Jadi salah satu tantangan saya saat membantunya belajar nulis adalah membiarkan dia dengan dunianya dan apa yang mau dia tulis. Saya juga harus mau belajar melihat sesuatu yang selama ini belum saya ketahui. Saat membaca tulisan-tulisannya, saya beberapa kali bengong: "Oh, generasi dia tuh begitu ya." Kami memang sama-sama kuliah di UPI, tapi saya yang generasi 2000-an harus belajar melihat dari sudut pandang generasi 2010-an melihat kampus.

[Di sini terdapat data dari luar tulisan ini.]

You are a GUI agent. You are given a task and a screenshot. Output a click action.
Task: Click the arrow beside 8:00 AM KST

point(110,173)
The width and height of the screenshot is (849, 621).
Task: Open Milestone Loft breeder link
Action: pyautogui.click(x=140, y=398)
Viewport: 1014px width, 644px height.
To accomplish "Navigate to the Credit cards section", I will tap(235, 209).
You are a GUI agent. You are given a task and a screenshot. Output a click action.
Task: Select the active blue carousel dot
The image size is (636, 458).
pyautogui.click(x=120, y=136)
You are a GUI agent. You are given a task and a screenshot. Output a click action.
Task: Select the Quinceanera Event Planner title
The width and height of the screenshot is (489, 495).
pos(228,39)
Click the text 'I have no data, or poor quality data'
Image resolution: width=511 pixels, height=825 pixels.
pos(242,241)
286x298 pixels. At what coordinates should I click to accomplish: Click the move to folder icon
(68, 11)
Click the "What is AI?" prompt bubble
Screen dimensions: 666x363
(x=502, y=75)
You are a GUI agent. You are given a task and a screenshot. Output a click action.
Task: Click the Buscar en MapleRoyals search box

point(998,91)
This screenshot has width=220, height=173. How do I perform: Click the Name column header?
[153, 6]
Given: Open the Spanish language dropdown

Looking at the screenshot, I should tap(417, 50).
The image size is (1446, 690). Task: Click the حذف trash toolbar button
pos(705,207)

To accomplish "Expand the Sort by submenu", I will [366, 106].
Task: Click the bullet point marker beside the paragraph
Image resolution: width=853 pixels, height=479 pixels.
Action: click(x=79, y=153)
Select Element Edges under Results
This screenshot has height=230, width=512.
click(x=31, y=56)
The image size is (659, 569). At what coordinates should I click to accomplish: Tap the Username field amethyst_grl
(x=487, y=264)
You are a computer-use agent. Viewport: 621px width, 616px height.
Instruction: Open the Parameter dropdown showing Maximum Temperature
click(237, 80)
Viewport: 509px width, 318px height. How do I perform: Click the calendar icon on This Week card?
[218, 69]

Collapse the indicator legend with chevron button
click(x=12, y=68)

Awal pertemanan adalah saat saya mulai melihat dunia dari sudut pandangnya, dan dia mulai melihat hidup dari sudut pandang saya. Kami saling menerima cara pandang, dan belajar untuk bisa melihat dari sudut yang sama.

Dia pernah bilang bahwa dia ingin bisa membuat tulisan yang serupa dengan tulisan saya, walaupun sampai saat ini kenyataannya dia belum bisa. Saya tak pernah berharap tulisan kami akan serupa. Saya hanya berharap dia bisa membuat tulisan terbaiknya, sesuai dengan seperti apa dirinya. Biarlah dia pandai menulis esai tentang pemerintahan dan idealismenya, tak perlu menjadi seperti saya yang lebih suka cathar.

Suka kegiatan outdoor

Saya lebih menginginkan dia menjadi dirinya sendiri ketimbang mengarahkannya untuk menjadi pantulan atau jiplakan diri saya sendiri.

Dia punya caranya sendiri untuk bahagia, dan saya pun begitu. Selama ini kami berbahagia dengan cara masing-masing, sampai akhirnya kami melihat sesuatu yang sama-sama kami nikmati: traveling. Pertemanan bukan lagi mempertemukan dua pikiran yang berbeda di pinggir lapangan dan membahas naskah blog, tetapi membawa kami pada perjalanan bersama.